Ziele sind von entscheidender Bedeutung – sie sind der Ausgangspunkt für jeden Erfolg. Wie der Motivationstrainer Brian Tracy sagte: „Erfolg sind Ziele, alles andere ist Kommentar.“
Was Zielsetzungsmodelle angeht, halte ich SMART für einen guten Ausgangspunkt. Sie ist jedoch unvollständig, insbesondere bei Fitnesszielen, wo Beständigkeit, Verhaltensänderung und langfristige Einhaltung wichtiger sind als alles andere.

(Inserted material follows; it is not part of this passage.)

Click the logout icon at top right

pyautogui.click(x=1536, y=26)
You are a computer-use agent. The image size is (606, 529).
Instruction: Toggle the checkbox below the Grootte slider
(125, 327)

Nachdem ich so viele Menschen habe kämpfen sehen, selbst wenn sie auf dem Papier „alles richtig gemacht“ haben, begann ich, mir eine andere Frage zu stellen:
Was fehlt?
Wie sähe ein Zielsetzungssystem aus, das nicht nur auf Fitnessergebnisse, sondern auch auf die langfristige Aufrechterhaltung der Motivation ausgelegt wäre?
Das veranlasste mich, die traditionelle 5-Schritte-Formel zu erweitern und etwas Umfassenderes daraus zu machen. Nicht nur eine kleine Anpassung, sondern eine bedeutende Verbesserung.
Ich habe zwei entscheidende Komponenten hinzugefügt, die die Hauptgründe dafür angehen, warum Menschen vom Weg abkommen.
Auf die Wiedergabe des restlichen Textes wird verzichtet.